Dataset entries
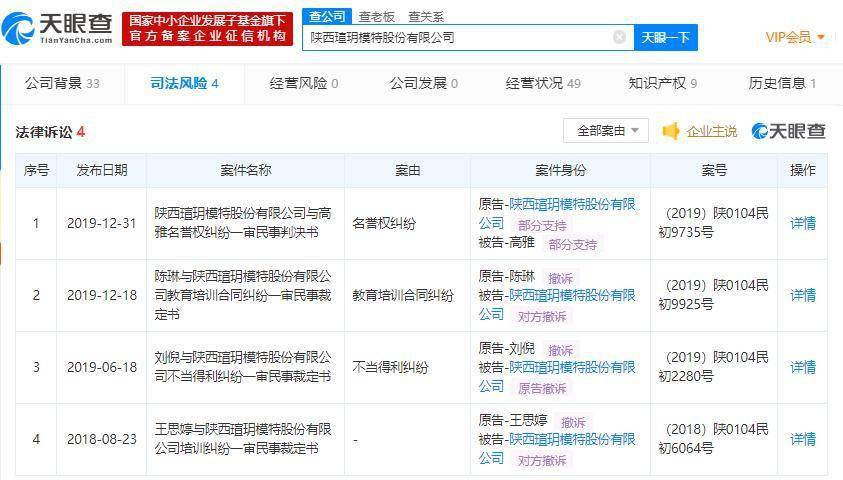Select the 查公司 search tab

pyautogui.click(x=327, y=16)
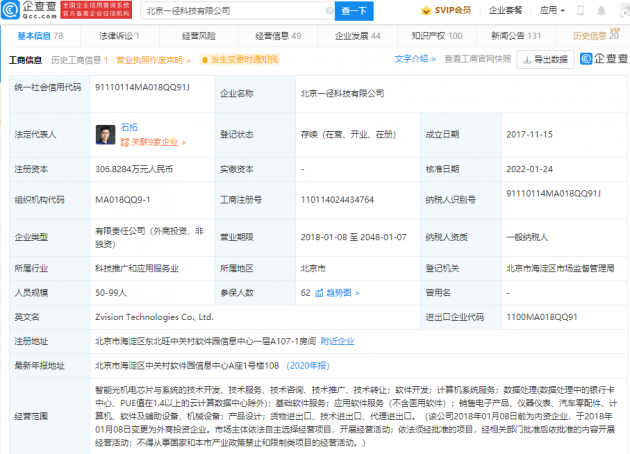Viewport: 630px width, 454px height.
Task: Expand 文字介绍 arrow link
Action: point(415,59)
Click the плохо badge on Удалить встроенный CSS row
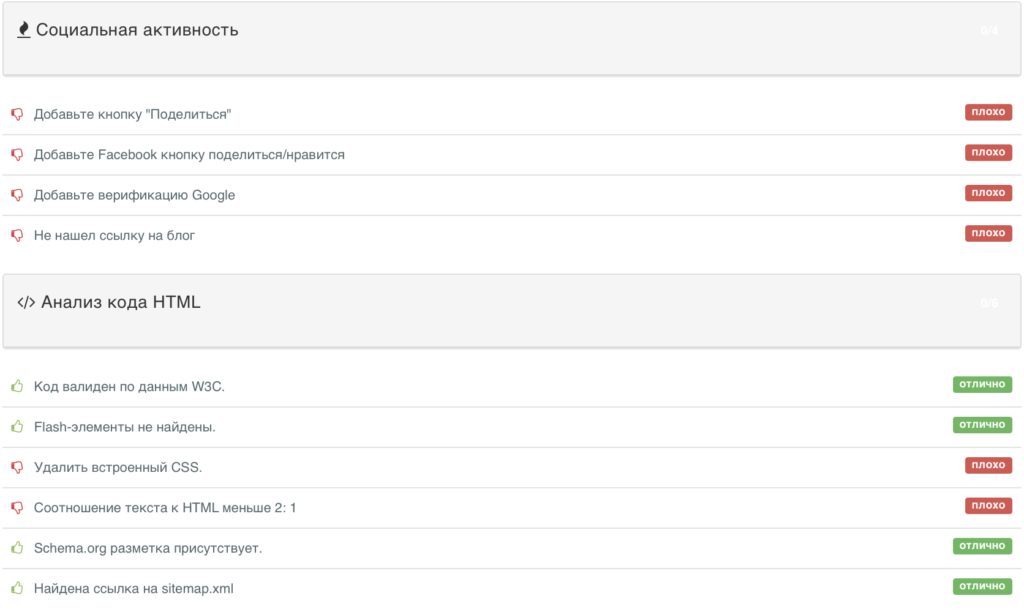The height and width of the screenshot is (612, 1024). pyautogui.click(x=988, y=465)
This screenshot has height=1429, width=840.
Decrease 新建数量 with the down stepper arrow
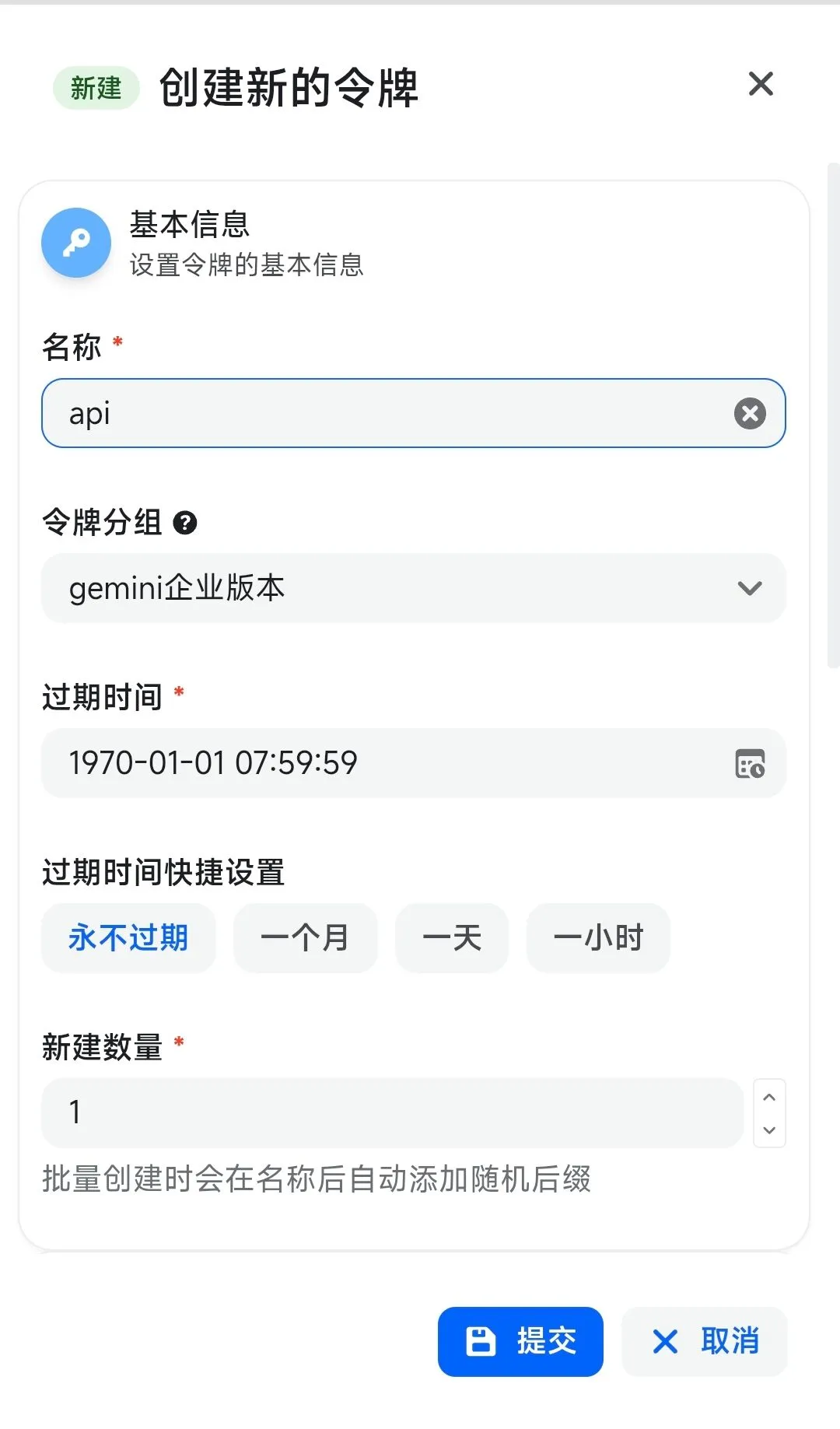pyautogui.click(x=769, y=1130)
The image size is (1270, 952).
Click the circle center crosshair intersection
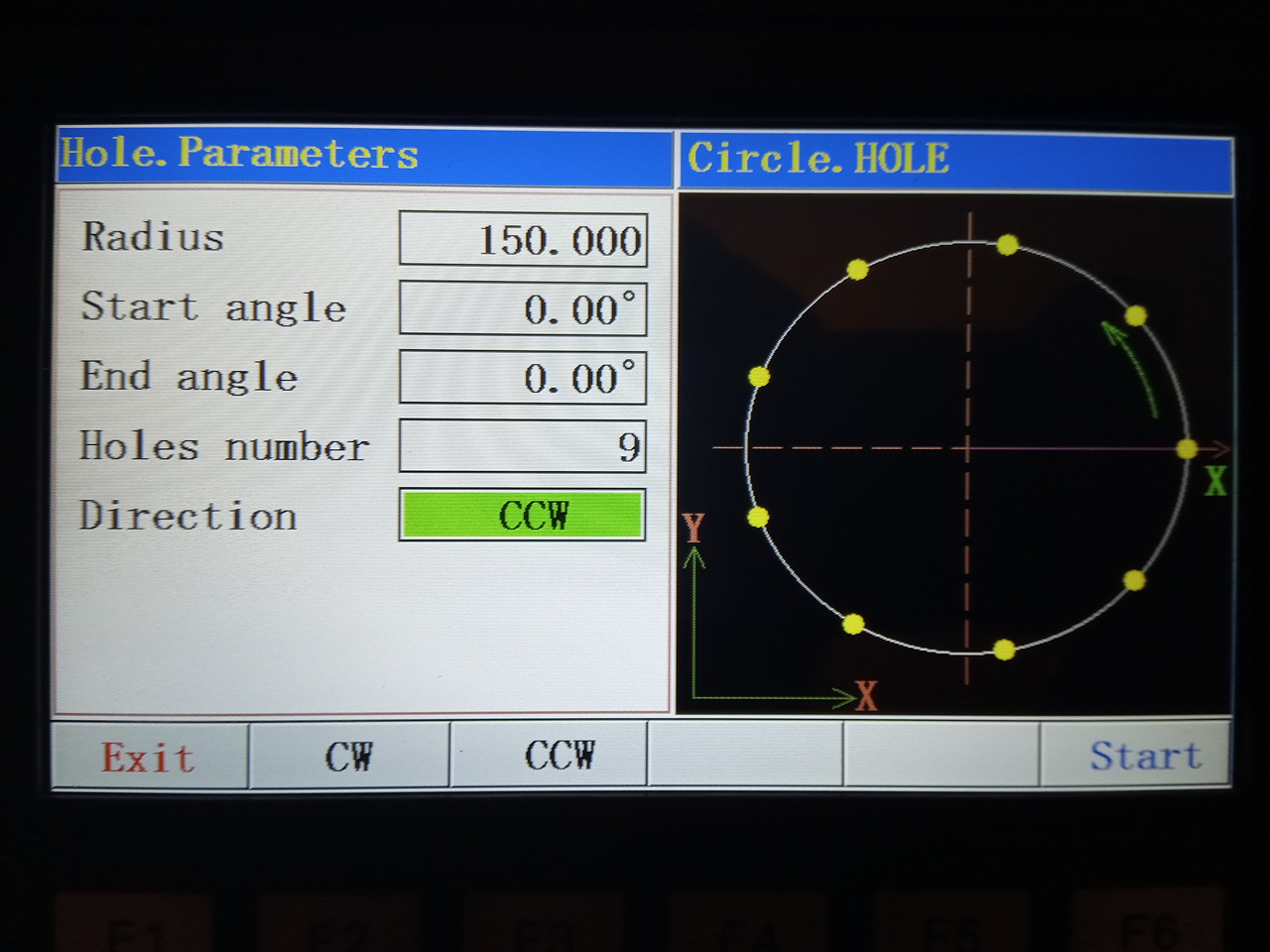click(x=967, y=448)
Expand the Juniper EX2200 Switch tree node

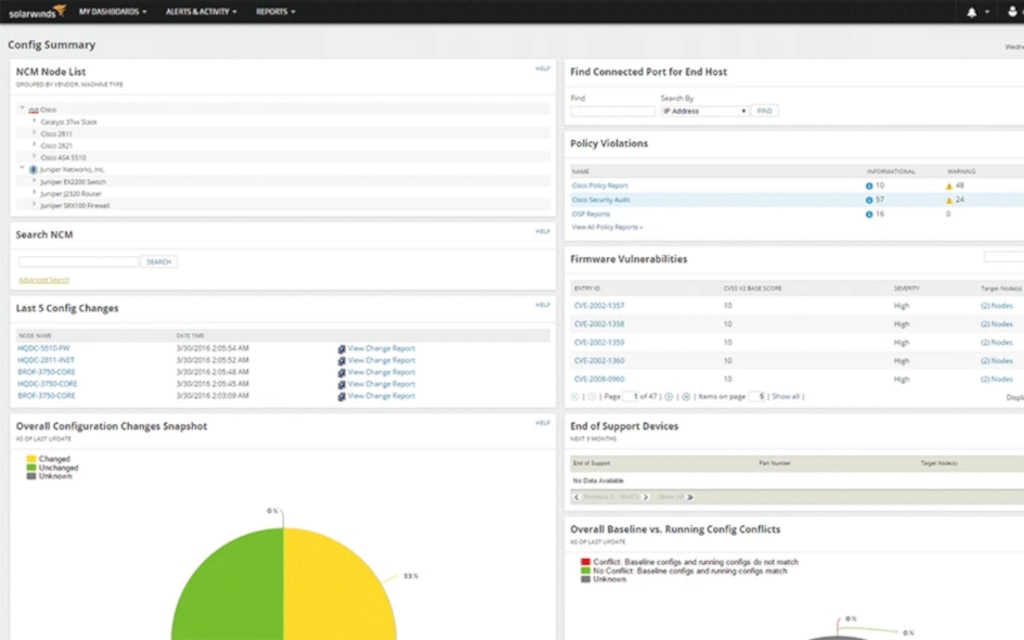tap(33, 181)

**PROBLEM TO SOLVE**
Only the lines starting at the one that holds "Decrease 新建数量 with the down stepper arrow" and ending at the last line of the data belong in your answer. Please set them down exactly and omit the pictures.

**ANSWER TO THIS PROBLEM**
Decrease 新建数量 with the down stepper arrow
pyautogui.click(x=769, y=1130)
The image size is (1270, 952).
Click the circle center crosshair intersection
click(x=967, y=448)
Expand the Juniper EX2200 Switch tree node

tap(33, 181)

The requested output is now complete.